Esse enfrentamento passa pela construção de uma agenda comum para os países da região, com desenvolvimento de novas pesquisas que tragam para mais perto as centrais sindicais latino-americanas. A iniciativa da RedLat é um ação pioneira neste mundo, mas não pode ser a única. Esta resolução, segundo os debatedores, tem que vir em conjunto com a realização de intercâmbios com a participação dos trabalhadores.

Ao final dos debates, o presidente do Instituto Observatório Social e diretor executivo da CUT, Aparecido Donizeti, lembrou que encontram-se em fase de construção Grupos de Trabalho (GT) com os ramos mais afetados pela ascensão da China. Estes grupos serão pautados em discussões periódicas com a participação da CUT e do Instituto Observatório Social. Neste sentido, ele saudou a presença de representantes dos trabalhadores da construção civil e da madeira (Conticom), metalúrgicos (CNM/CUT) e vestuários (CNTV).

Ações frente à globalização

O sexto e último painel do Seminário debateu os desafios do movimento sindical frente à globalização e a ascensão chinesa. De imediato, o que se percebe é a falta de conhecimento e informação sobre pontos de contato que possam gerar um processo de integração entre os trabalhadores ocidentais com o país asiático. As diferenças culturais e o atual estágio de desenvolvimento do trabalho na China são as principais barreiras apontadas pelos expositores.

O especialista em relações internacionais e consultor do Observatório Social, Kjeld Jakobsen, citou a necessidade de se consolidar parcerias com os trabalhadores chineses para que seja possível o aprofundamento das relações. Contudo, segundo ele, esse é o principal desafio: “O problema não é só o estado autoritário, mas a conformação da classe operária. Na China, a classe operária ainda não está sendo constituída. Estão agora no processo das grandes migrações de trabalhadores do campo para a cidade, o que, no Brasil, ocorreu nos anos 50 e 60.”

Para o coordenador político da Confederação Sindical dos Trabalhadores das Américas (CSA), Iván Gonzáles, é fundamental que os trabalhadores latino-americanos participem de forma ativa do processo de construção de um crescimento global sustentável, o que necessariamente implica uma aproximação com a China e seus trabalhadores.

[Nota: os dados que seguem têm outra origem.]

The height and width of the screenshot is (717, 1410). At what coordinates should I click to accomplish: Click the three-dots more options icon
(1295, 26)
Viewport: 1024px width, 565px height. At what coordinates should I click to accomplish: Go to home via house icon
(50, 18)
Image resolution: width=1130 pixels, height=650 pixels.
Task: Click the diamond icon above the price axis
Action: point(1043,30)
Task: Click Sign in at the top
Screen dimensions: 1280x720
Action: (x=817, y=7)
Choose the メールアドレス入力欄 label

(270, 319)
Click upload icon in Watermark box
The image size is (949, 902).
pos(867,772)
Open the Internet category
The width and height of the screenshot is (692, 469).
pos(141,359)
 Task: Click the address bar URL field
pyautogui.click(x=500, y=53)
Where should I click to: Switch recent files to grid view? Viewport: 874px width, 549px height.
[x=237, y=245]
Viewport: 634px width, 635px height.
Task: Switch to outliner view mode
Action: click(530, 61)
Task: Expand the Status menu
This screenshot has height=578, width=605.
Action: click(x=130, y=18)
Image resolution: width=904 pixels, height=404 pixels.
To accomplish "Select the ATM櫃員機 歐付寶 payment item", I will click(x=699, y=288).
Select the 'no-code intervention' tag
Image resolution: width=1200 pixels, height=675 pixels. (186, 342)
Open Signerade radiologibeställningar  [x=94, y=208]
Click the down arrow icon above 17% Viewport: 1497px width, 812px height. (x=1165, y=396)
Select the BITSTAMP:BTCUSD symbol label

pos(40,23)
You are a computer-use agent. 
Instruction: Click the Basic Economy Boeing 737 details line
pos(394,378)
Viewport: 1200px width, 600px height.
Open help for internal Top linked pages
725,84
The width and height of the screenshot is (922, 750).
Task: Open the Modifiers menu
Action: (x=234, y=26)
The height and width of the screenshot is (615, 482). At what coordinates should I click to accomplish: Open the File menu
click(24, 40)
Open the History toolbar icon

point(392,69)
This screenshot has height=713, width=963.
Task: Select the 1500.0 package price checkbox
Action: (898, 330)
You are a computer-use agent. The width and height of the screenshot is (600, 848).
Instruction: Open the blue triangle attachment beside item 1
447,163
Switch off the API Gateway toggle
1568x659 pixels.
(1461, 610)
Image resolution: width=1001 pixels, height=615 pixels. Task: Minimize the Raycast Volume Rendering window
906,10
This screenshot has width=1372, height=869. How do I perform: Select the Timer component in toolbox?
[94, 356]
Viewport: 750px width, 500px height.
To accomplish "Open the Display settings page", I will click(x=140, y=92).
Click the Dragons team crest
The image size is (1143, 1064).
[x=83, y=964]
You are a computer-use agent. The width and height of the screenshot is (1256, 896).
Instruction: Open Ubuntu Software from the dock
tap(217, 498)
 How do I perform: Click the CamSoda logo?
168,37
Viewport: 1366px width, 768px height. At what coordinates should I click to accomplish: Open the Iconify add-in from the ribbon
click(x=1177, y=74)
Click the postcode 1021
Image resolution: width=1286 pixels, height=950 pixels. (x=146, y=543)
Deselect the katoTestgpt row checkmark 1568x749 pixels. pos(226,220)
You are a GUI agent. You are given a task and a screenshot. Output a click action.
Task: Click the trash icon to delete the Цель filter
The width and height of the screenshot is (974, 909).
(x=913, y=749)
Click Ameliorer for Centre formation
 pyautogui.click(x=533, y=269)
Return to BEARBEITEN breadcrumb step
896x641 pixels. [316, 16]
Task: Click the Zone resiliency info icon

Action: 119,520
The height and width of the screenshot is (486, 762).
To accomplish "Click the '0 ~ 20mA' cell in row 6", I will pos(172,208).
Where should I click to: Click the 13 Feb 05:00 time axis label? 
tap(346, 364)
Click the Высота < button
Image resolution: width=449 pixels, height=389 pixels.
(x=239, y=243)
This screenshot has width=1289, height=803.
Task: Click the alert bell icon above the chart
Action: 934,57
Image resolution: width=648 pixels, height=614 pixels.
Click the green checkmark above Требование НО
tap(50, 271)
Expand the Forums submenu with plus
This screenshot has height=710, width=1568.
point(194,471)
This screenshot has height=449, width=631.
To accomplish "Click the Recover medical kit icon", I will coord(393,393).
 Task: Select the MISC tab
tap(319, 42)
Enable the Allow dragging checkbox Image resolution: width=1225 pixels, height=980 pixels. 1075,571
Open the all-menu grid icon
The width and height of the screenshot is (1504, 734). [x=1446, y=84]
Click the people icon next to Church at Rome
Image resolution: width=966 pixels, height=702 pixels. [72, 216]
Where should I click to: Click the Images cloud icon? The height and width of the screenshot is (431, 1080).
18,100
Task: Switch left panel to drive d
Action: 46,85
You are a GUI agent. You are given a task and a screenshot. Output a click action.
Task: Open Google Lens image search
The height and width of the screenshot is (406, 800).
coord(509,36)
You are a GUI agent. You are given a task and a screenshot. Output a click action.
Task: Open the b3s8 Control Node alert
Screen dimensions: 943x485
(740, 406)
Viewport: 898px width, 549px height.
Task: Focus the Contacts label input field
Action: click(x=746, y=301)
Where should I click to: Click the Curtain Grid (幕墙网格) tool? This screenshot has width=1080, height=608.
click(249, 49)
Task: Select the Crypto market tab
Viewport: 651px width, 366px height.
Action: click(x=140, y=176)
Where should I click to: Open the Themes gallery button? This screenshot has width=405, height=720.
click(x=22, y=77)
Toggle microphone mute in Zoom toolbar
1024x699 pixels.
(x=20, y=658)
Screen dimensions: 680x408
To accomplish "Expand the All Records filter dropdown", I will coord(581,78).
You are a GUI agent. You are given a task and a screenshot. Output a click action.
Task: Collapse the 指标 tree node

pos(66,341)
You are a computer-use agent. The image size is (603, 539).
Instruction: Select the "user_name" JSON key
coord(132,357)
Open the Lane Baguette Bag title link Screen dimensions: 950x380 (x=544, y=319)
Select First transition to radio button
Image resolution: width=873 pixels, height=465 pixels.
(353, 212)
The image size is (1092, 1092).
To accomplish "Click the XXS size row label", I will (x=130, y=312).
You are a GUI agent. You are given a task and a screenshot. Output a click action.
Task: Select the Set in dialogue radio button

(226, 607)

Patrício Sambonino, consultor da FNV, a central sindical holandesa, alertou para a necessidade de se compreender a cultura e as diferenças entre a China e o Ocidente. “Nós ainda sequer entendemos a China. Para fazer uma análise desse país precisamos ser imparciais e ter uma visão real sobre o que está acontecendo”.

Essa é a grande pergunta: o que está acontecendo? “Não existem respostas”, alerta Sambonino. “Elas estão em construção. Precisamos nos organizar e buscar respostas”.